PROMPT: Can you put the records below into a numbered list, leaving out the blank lines?

Stored items
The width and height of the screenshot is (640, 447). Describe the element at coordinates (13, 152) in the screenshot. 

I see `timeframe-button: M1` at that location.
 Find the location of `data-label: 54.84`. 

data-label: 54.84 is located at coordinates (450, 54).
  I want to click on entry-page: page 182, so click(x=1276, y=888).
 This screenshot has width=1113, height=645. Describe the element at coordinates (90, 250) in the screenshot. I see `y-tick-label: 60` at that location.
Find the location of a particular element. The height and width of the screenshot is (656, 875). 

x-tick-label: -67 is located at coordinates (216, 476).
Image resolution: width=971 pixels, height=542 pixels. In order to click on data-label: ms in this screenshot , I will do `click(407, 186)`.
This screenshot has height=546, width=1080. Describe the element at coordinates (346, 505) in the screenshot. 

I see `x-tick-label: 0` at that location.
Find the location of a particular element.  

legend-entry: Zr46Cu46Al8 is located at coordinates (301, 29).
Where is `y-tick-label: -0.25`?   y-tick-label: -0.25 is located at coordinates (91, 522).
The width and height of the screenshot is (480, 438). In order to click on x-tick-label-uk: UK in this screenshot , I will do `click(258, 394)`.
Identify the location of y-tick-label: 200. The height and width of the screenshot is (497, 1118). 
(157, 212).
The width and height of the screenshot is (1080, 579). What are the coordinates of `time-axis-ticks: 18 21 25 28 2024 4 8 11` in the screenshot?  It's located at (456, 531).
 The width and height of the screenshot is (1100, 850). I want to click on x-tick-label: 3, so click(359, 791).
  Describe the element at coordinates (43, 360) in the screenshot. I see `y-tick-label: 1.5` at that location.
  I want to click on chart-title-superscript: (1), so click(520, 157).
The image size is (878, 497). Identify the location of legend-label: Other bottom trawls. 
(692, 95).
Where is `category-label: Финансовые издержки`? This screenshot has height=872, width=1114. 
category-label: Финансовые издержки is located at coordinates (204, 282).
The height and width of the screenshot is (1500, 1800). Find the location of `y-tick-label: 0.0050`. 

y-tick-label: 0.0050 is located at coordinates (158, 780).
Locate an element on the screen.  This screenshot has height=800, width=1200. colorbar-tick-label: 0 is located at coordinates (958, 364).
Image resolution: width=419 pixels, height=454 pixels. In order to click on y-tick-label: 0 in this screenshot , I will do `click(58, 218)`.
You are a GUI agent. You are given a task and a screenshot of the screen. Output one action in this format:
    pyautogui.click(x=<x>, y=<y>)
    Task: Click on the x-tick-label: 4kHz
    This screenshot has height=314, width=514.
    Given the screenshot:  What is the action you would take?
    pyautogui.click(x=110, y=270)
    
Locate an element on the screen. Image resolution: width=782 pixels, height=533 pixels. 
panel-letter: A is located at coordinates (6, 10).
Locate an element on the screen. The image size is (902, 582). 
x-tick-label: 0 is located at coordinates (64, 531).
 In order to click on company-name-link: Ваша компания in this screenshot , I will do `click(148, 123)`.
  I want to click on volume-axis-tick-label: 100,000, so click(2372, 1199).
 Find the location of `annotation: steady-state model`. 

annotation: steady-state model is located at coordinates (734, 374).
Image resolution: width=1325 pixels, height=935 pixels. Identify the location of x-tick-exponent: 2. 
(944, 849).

COMPLETED TASK:
1. The width and height of the screenshot is (640, 447). Describe the element at coordinates (13, 152) in the screenshot. 
2. I see `timeframe-button: M1` at that location.
3.  Find the location of `data-label: 54.84`. 
4. data-label: 54.84 is located at coordinates (450, 54).
5.   I want to click on entry-page: page 182, so click(x=1276, y=888).
6.  This screenshot has width=1113, height=645. Describe the element at coordinates (90, 250) in the screenshot. I see `y-tick-label: 60` at that location.
7. Find the location of a particular element. The height and width of the screenshot is (656, 875). 
8. x-tick-label: -67 is located at coordinates (216, 476).
9. Image resolution: width=971 pixels, height=542 pixels. In order to click on data-label: ms in this screenshot , I will do `click(407, 186)`.
10. This screenshot has height=546, width=1080. Describe the element at coordinates (346, 505) in the screenshot. 
11. I see `x-tick-label: 0` at that location.
12. Find the location of a particular element.  
13. legend-entry: Zr46Cu46Al8 is located at coordinates (301, 29).
14. Where is `y-tick-label: -0.25`?   y-tick-label: -0.25 is located at coordinates (91, 522).
15. The width and height of the screenshot is (480, 438). In order to click on x-tick-label-uk: UK in this screenshot , I will do `click(258, 394)`.
16. Identify the location of y-tick-label: 200. The height and width of the screenshot is (497, 1118). 
17. (157, 212).
18. The width and height of the screenshot is (1080, 579). What are the coordinates of `time-axis-ticks: 18 21 25 28 2024 4 8 11` in the screenshot?  It's located at (456, 531).
19.  The width and height of the screenshot is (1100, 850). I want to click on x-tick-label: 3, so click(359, 791).
20.   Describe the element at coordinates (43, 360) in the screenshot. I see `y-tick-label: 1.5` at that location.
21.   I want to click on chart-title-superscript: (1), so click(520, 157).
22. The image size is (878, 497). Identify the location of legend-label: Other bottom trawls. 
23. (692, 95).
24. Where is `category-label: Финансовые издержки`? This screenshot has height=872, width=1114. 
25. category-label: Финансовые издержки is located at coordinates (204, 282).
26. The height and width of the screenshot is (1500, 1800). Find the location of `y-tick-label: 0.0050`. 
27. y-tick-label: 0.0050 is located at coordinates (158, 780).
28. Locate an element on the screen.  This screenshot has height=800, width=1200. colorbar-tick-label: 0 is located at coordinates (958, 364).
29. Image resolution: width=419 pixels, height=454 pixels. In order to click on y-tick-label: 0 in this screenshot , I will do `click(58, 218)`.
30. You are a GUI agent. You are given a task and a screenshot of the screen. Output one action in this format:
31.     pyautogui.click(x=<x>, y=<y>)
32.     Task: Click on the x-tick-label: 4kHz
33.     This screenshot has height=314, width=514.
34.     Given the screenshot:  What is the action you would take?
35.     pyautogui.click(x=110, y=270)
36. Locate an element on the screen. Image resolution: width=782 pixels, height=533 pixels. 
37. panel-letter: A is located at coordinates (6, 10).
38. Locate an element on the screen. The image size is (902, 582). 
39. x-tick-label: 0 is located at coordinates (64, 531).
40.  In order to click on company-name-link: Ваша компания in this screenshot , I will do `click(148, 123)`.
41.   I want to click on volume-axis-tick-label: 100,000, so click(2372, 1199).
42.  Find the location of `annotation: steady-state model`. 
43. annotation: steady-state model is located at coordinates (734, 374).
44. Image resolution: width=1325 pixels, height=935 pixels. Identify the location of x-tick-exponent: 2. 
45. (944, 849).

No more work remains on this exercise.